8. SD OCT and Visual Acuity Correlation in Infants
Although infant SD OCT imaging helps us better understand the anatomy, subclinical pathology and foveal development in normals and in disease, there is lack of evidence that correlates visual acuity with these retinal structures demonstrated on OCT. A retrospective analysis of 62 (54.4%) premature infants who had their visual acuities correlated with foveal layers at different time intervals in the first year of life showed that visual acuity correlated positively with IRL fusion, presence of the ELM, and the outer segment layer [66].
In another prospective study, 50 Asian Indian premature infants with and without ROP were followed through their first year of life and imaged at regular intervals of 3 months. The group without ROP showed better visual acuity correlation with foveal layer development compared to those without foveal layer maturation. In the group with ROP, there was no significant difference between those with and without these layers [67]. Future multicenter and multiethnic studies that evaluate the influence of foveal development and visual acuity with and without disease are required.
9. Future Trends
With the expanding knowledge base on spectral domain optical coherence tomography in the practice of pediatric retinal disease, future trends are likely to include custom software to create three-dimensional data sets to map structures, shapes, and abnormalities which would provide spatial information for understanding normal anatomy, development, and pathologic events [68].

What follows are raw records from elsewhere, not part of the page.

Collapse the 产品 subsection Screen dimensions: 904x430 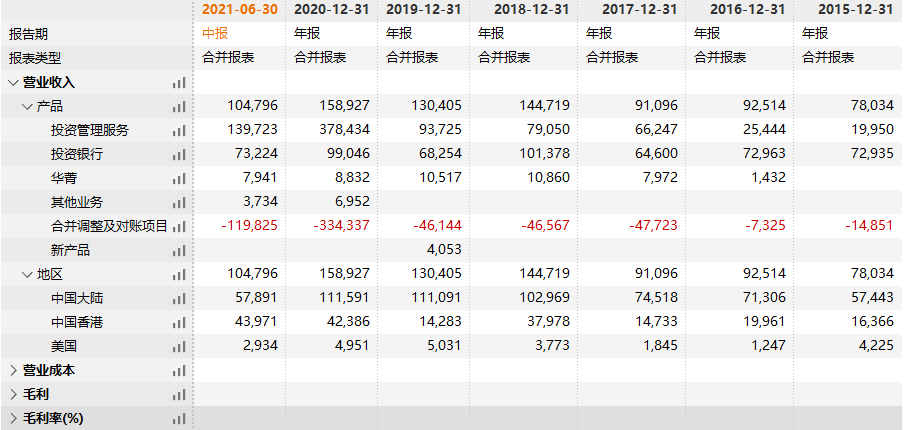[27, 107]
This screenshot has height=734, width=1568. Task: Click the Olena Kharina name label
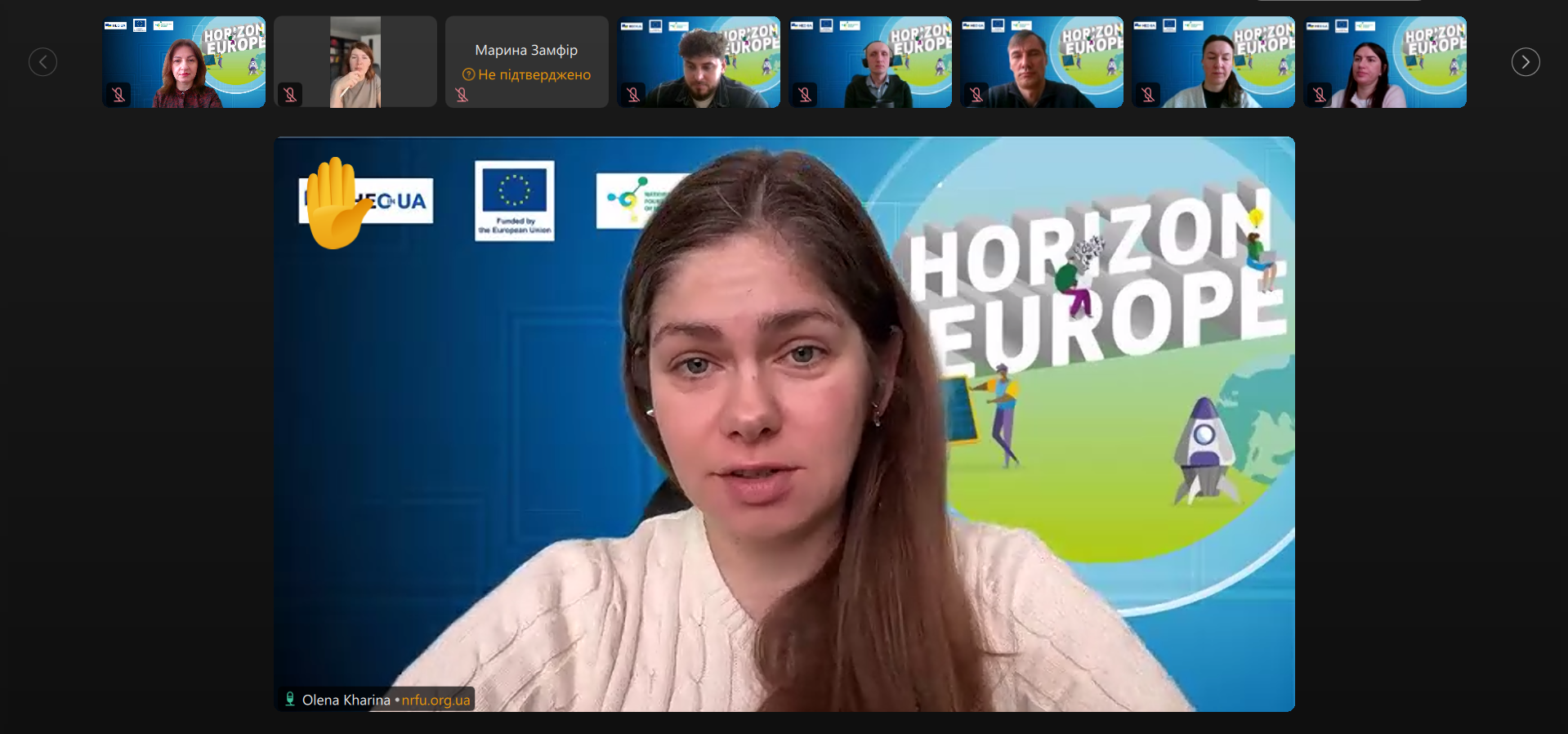pyautogui.click(x=346, y=700)
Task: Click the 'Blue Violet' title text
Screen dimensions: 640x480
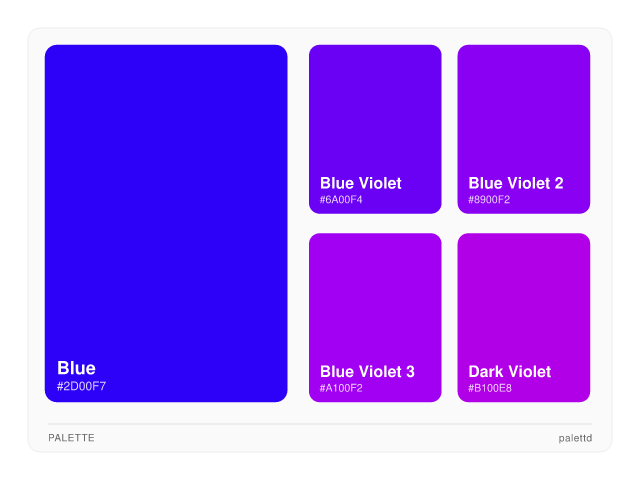Action: click(360, 183)
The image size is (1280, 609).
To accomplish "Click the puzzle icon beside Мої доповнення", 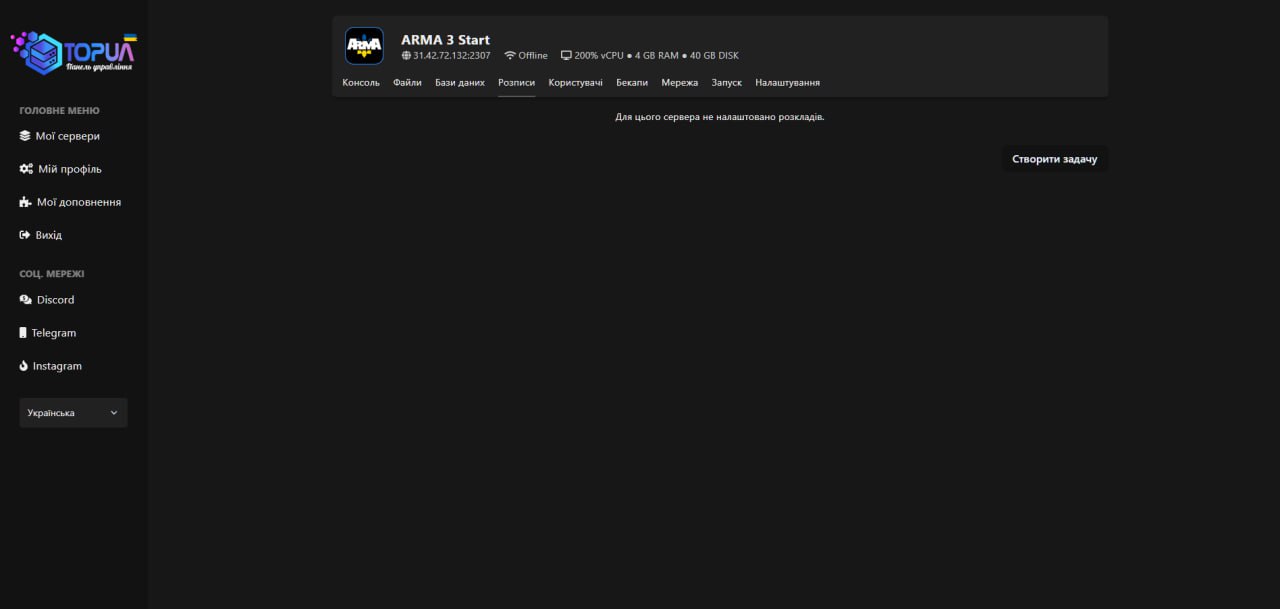I will click(x=25, y=202).
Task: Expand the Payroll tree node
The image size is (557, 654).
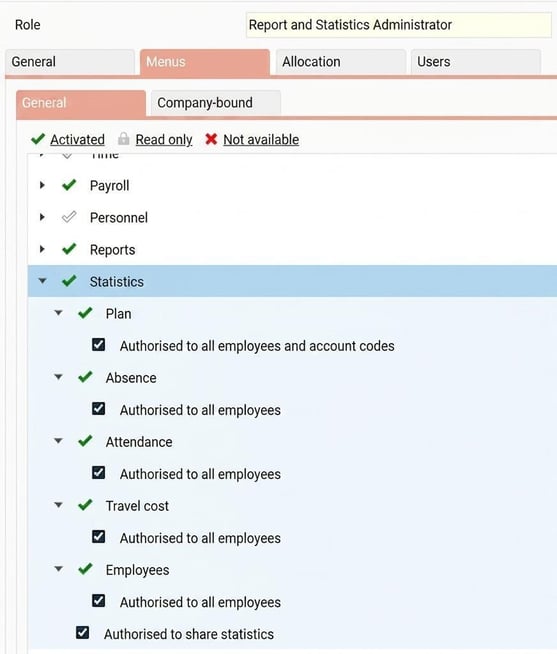Action: click(42, 185)
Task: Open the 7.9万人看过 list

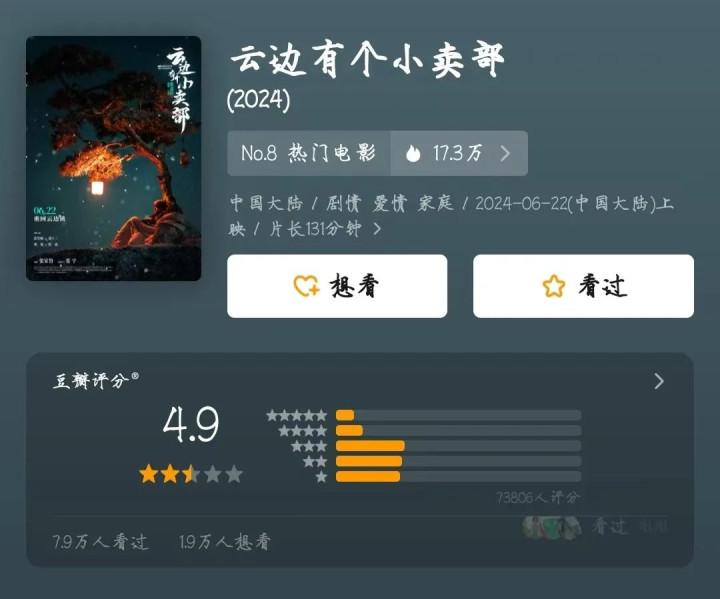Action: pos(101,542)
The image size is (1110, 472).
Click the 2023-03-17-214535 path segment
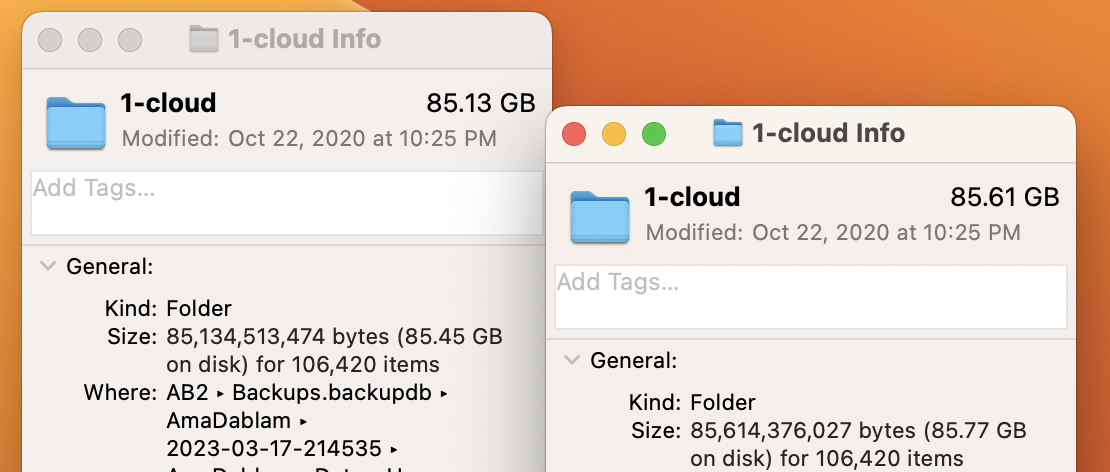(274, 449)
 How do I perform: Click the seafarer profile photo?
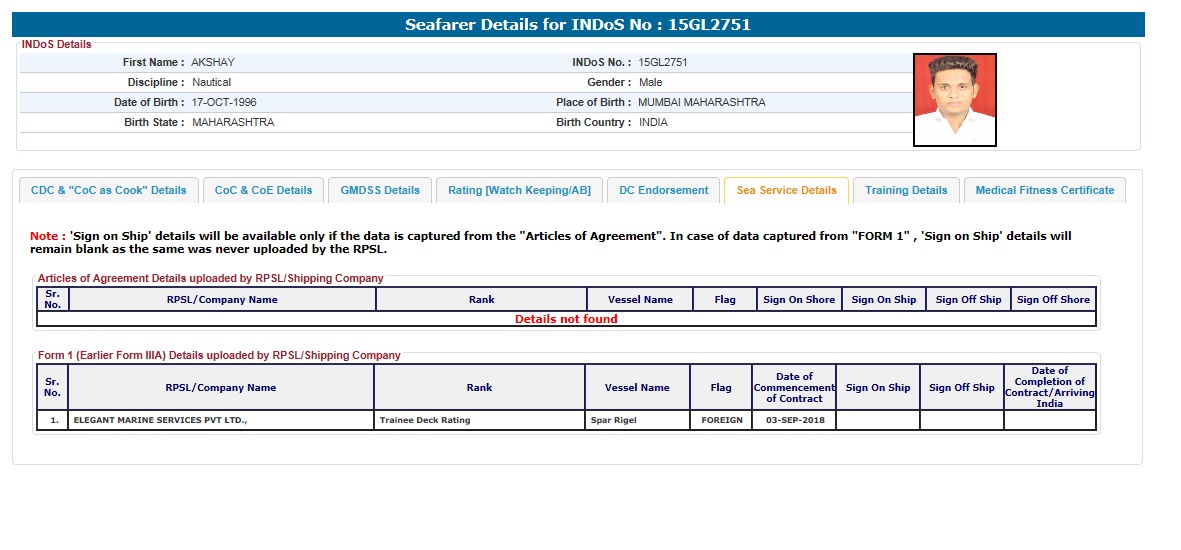pos(954,100)
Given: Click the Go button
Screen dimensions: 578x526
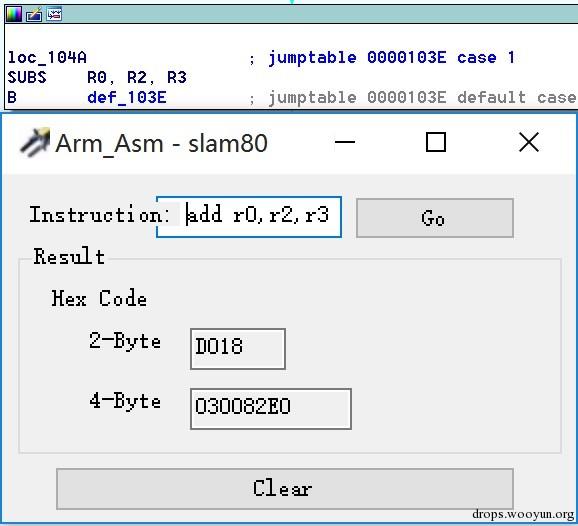Looking at the screenshot, I should (435, 218).
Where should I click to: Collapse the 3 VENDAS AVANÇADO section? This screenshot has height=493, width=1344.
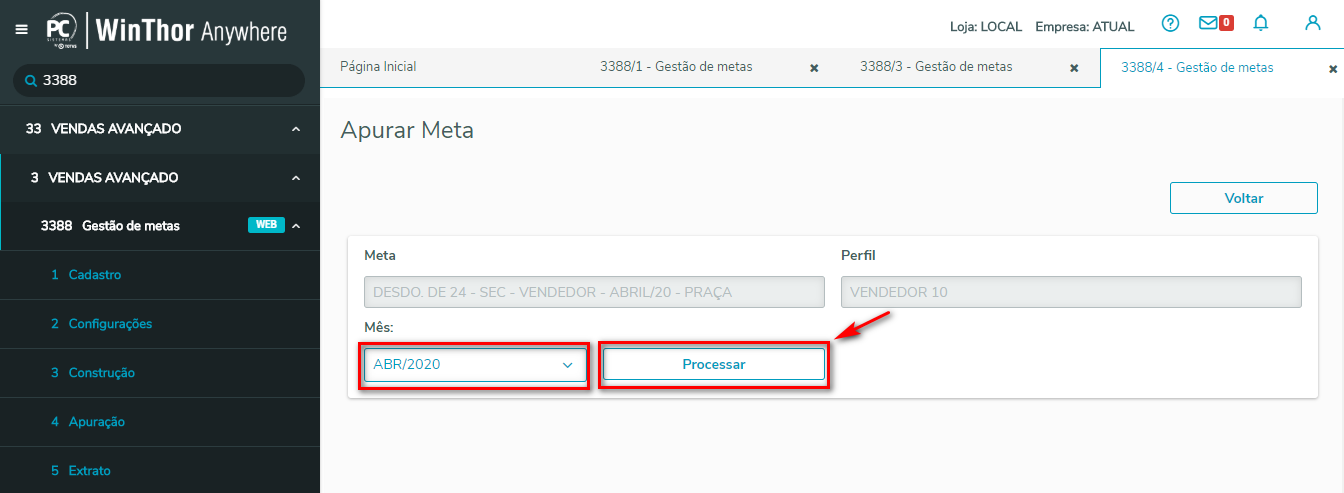pos(296,178)
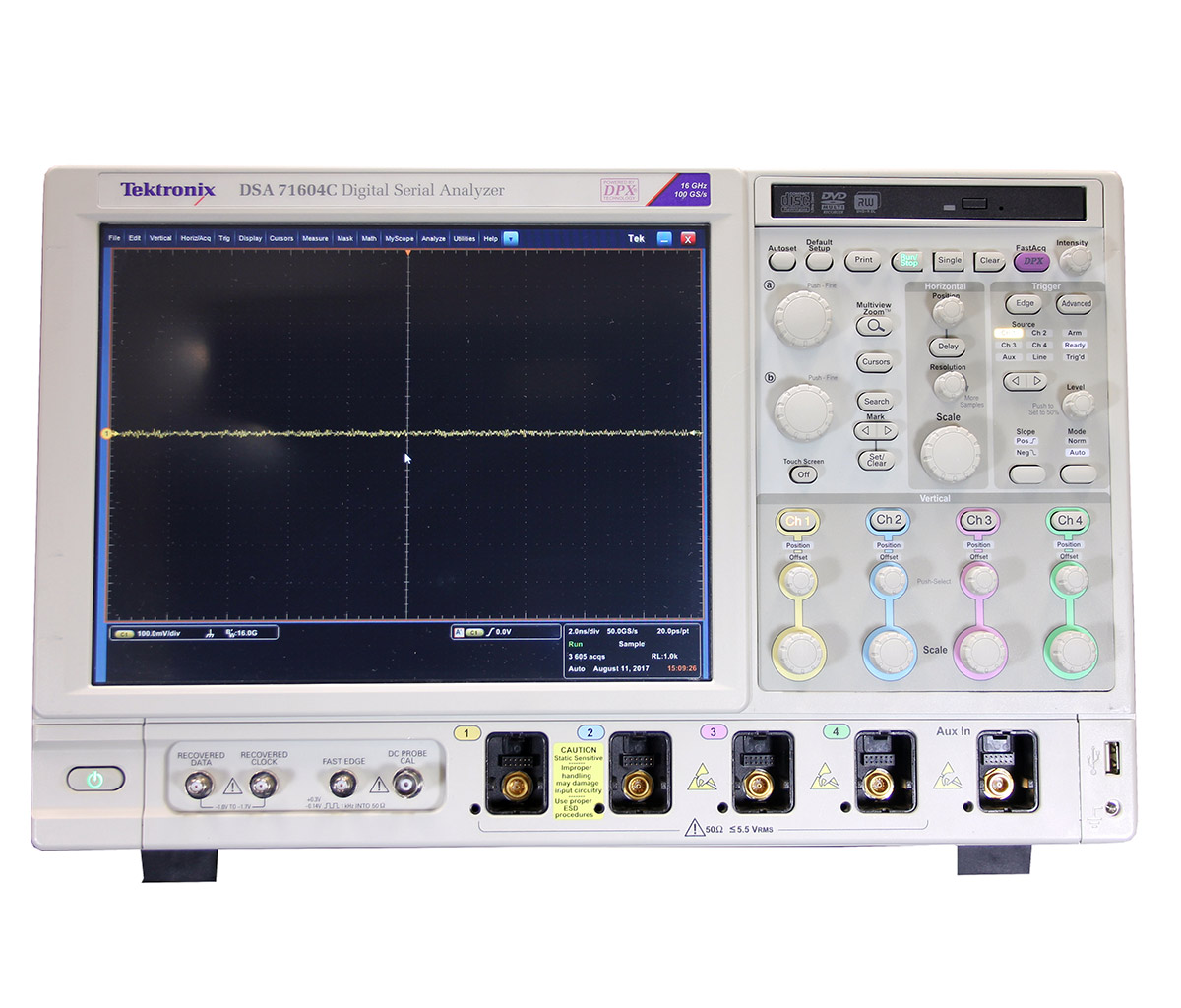Activate the Cursors function
Screen dimensions: 1181x1008
point(875,362)
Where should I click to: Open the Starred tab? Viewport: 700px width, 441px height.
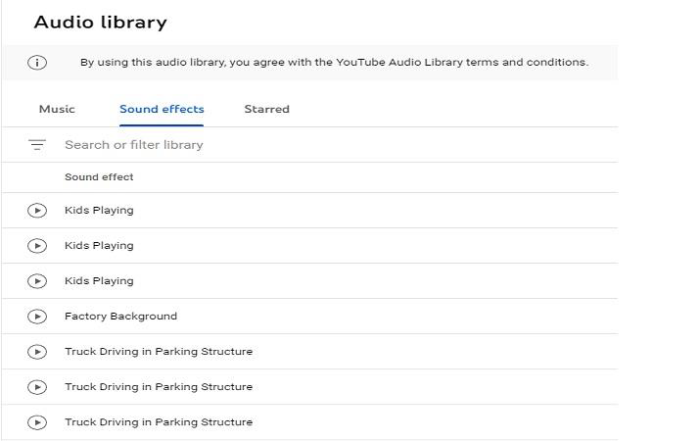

Newer imaging tools such as the OCT-angiography, adaptive optics, and oximetry are likely to be modified for the use in pediatric retina, much like the evolution of the hand-held OCT now in vogue for infants in the clinic setting. Intraoperative use of microscope integrated OCT devices [69] is likely to provide a surgical assist for better demonstration of the pathology during and in the immediate postoperative period. OCT is a step beyond the routine fundus imaging and has allowed us to see the unseen and learn the unknown. Further evolution of the technology is most certainly going to help us understand and manage our patients better.
Acknowledgments
The authors thank Sivakumar Munusamy, Krishnan Narasimha, and Du Tran-Viet for help in imaging and image analysis.
Abbreviations
- APROP:
Aggressive posterior retinopathy of prematurity
- CCD:
Charge coupled device
- CFT:
Central foveal thickness
- CME:
Cystoid macular edema
- COST:
Cone outer segment tips
- EDI:
Enhanced depth imaging
- ELM:
External limiting membrane
- EZ:
Ellipsoid zone
- FAZ:
Foveal avascular zone
- GCL:
Ganglion cell layer
- ILM:
Inner limiting membrane
- INL:
Inner nuclear layer
- IPL:
Inner plexiform layer
- IRL:
Inner retinal layers
- IS-OS:
Inner segment/outer segment
- IZ:
Interdigitation zone
- NV:
Neovascularization
- OPL:
Outer plexiform layer
- ORL:
Outer retinal layers
- OS-RPE:
Photoreceptor outer segments to RPE
- PMA:
Postmenstrual age
- PRL:
Photoreceptor layer
- RNFL:
Retinal nerve fiber layer
- ROP:
Retinopathy of prematurity
- RPE:
Retinal pigment epithelium
- SD OCT:
Spectral domain optical coherence tomography
- VEGF:
Vascular endothelial growth factor.
Conflict of Interests
Cynthia A. Toth received research support for this work through her university from The National Institutes of Health, The Hartwell Foundation, Research to Prevent Blindness, the Andrew Family Charitable Foundation, and The Retina Research Foundation. Dr. Toth received grants from National Institutes of Health and from Genentech and a loan of equipment from Bioptigen for research unrelated to this study. Dr. Toth receives royalties for surgical technology licensed to Alcon Laboratories. The rest of the authors have no financial interests to declare.